*Problem*
Every record below must come back exactly as written, with the images dropped.

[Stored records]
————————

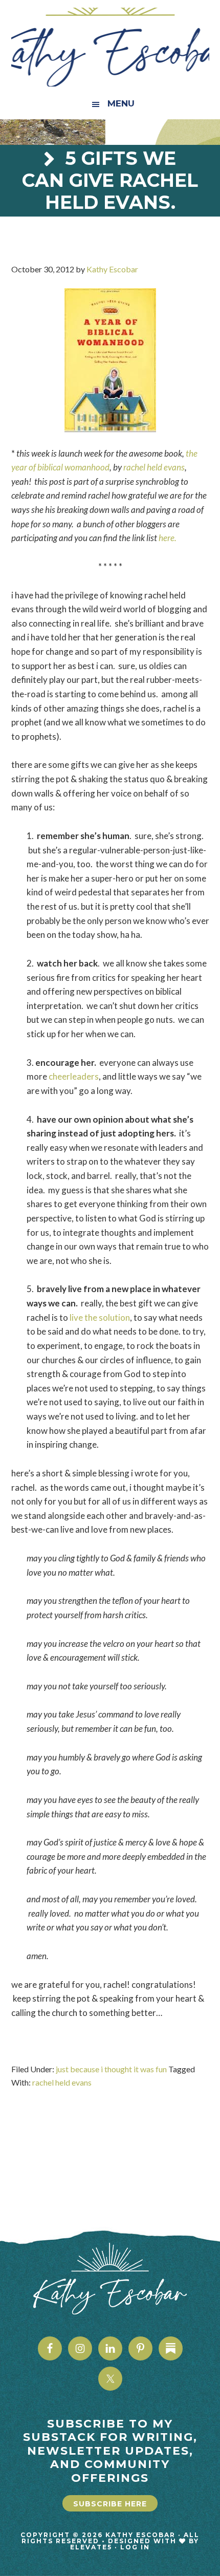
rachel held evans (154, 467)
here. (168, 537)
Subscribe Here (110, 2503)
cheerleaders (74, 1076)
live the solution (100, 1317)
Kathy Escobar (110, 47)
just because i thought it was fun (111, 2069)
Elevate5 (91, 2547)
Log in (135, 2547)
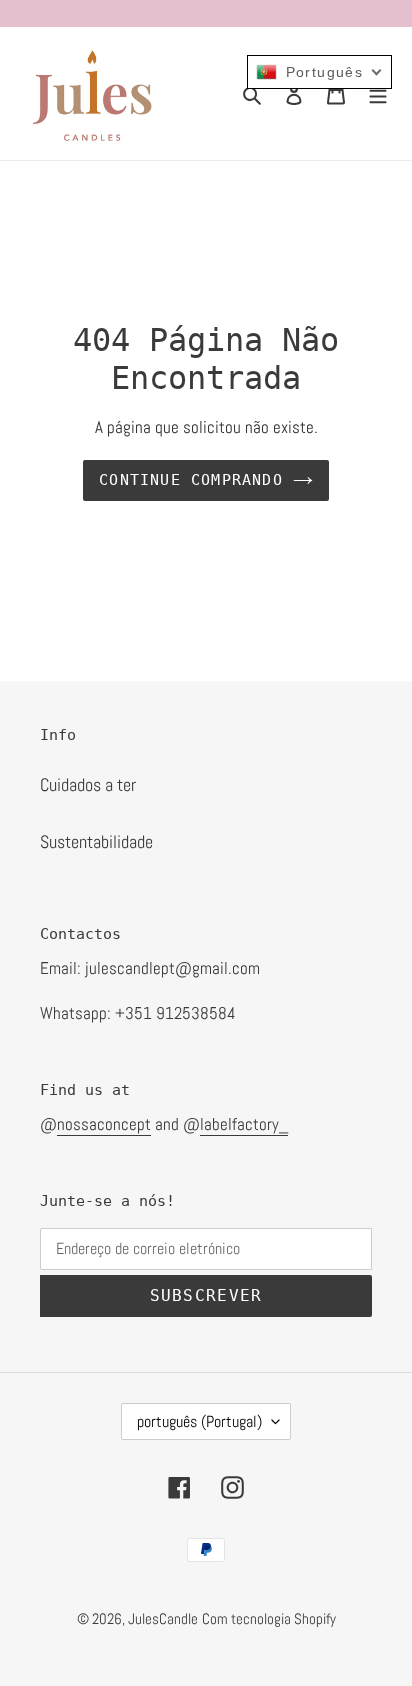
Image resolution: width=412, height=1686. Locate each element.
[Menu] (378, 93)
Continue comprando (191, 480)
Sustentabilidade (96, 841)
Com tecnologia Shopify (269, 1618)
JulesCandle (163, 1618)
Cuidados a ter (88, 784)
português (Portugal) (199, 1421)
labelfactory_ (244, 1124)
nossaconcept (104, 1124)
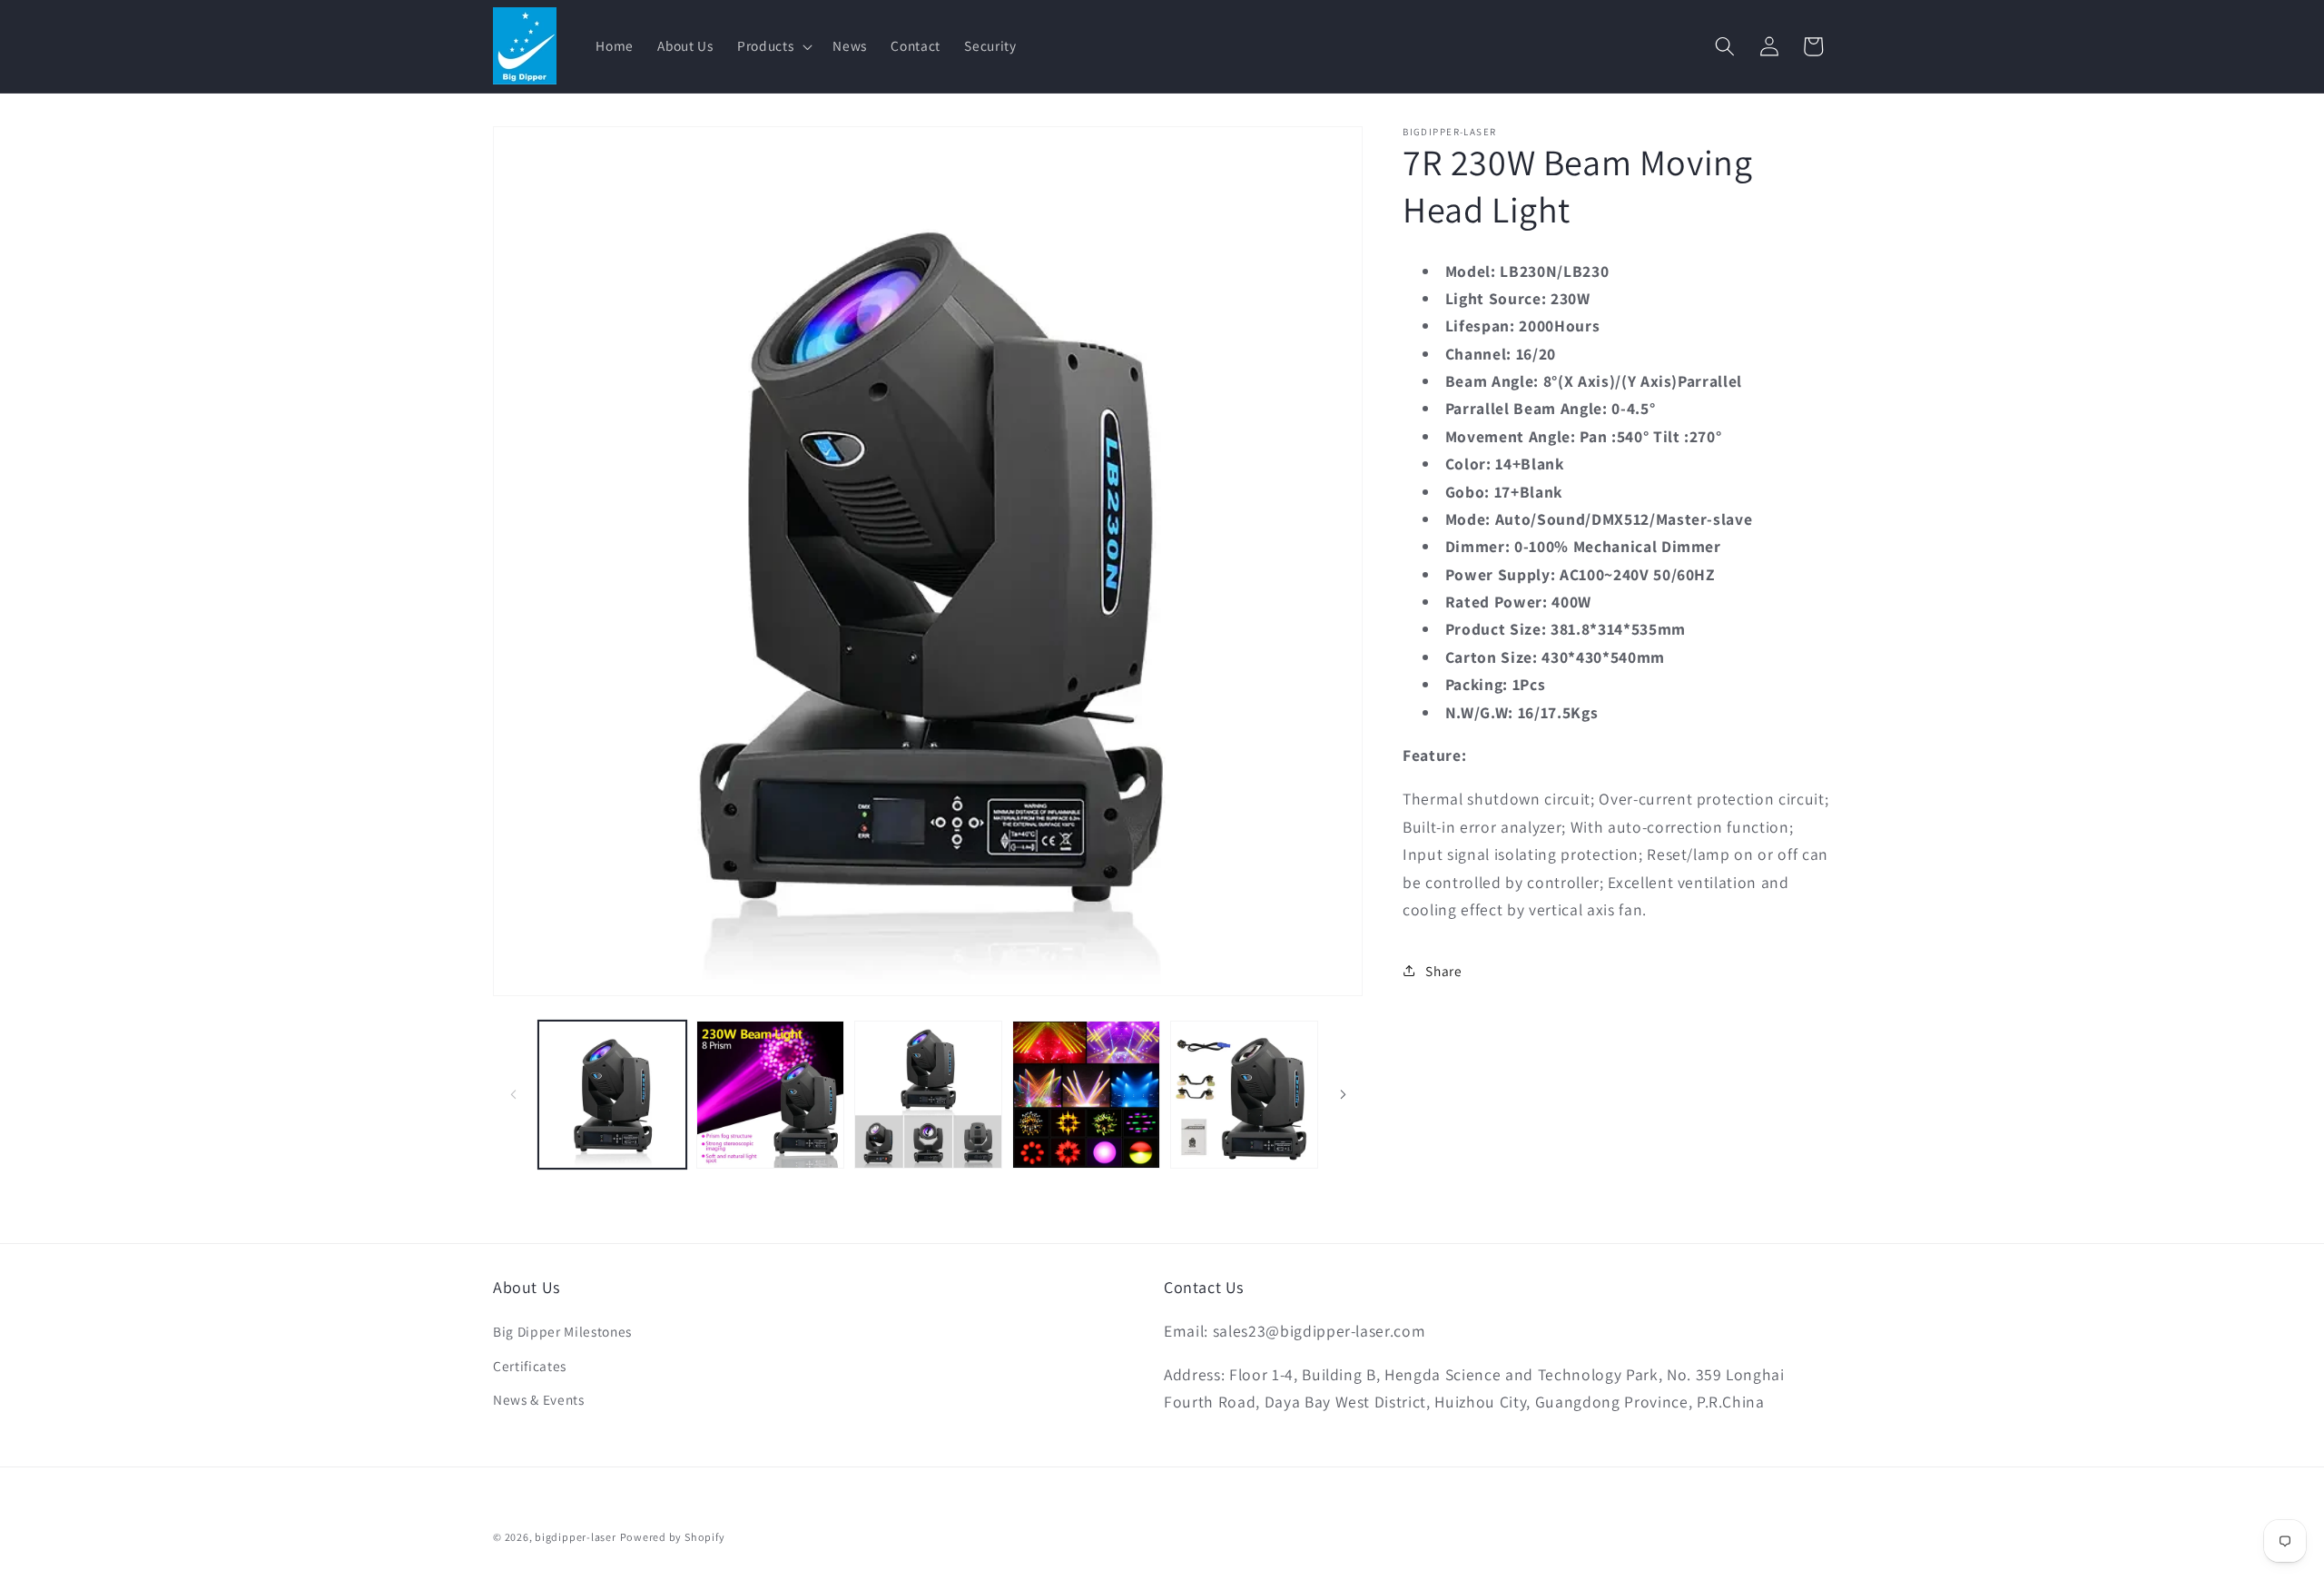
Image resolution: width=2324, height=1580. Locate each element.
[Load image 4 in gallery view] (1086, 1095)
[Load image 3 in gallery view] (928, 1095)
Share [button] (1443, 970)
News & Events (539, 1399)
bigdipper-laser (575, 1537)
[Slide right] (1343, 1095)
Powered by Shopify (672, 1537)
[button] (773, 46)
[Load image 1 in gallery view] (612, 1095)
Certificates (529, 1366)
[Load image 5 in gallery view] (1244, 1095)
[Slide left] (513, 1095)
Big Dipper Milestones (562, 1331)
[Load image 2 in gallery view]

————————

*Solution for this exercise*
rachel held evans (154, 467)
here. (168, 537)
Subscribe Here (110, 2503)
cheerleaders (74, 1076)
live the solution (100, 1317)
Kathy Escobar (110, 47)
just because i thought it was fun (111, 2069)
Elevate5 (91, 2547)
Log in (135, 2547)
Image resolution: width=412, height=1686. Locate each element.
[Menu] (378, 93)
Continue comprando (191, 480)
Sustentabilidade (96, 841)
Com tecnologia Shopify (269, 1618)
JulesCandle (163, 1618)
Cuidados a ter (88, 784)
português (Portugal) (199, 1421)
labelfactory_ (244, 1124)
nossaconcept (104, 1124)
Image resolution: width=2324, height=1580. Locate each element.
[Load image 4 in gallery view] (1086, 1095)
[Load image 3 in gallery view] (928, 1095)
Share [button] (1443, 970)
News & Events (539, 1399)
bigdipper-laser (575, 1537)
[Slide right] (1343, 1095)
Powered by Shopify (672, 1537)
[button] (773, 46)
[Load image 1 in gallery view] (612, 1095)
Certificates (529, 1366)
[Load image 5 in gallery view] (1244, 1095)
[Slide left] (513, 1095)
Big Dipper Milestones (562, 1331)
[Load image 2 in gallery view]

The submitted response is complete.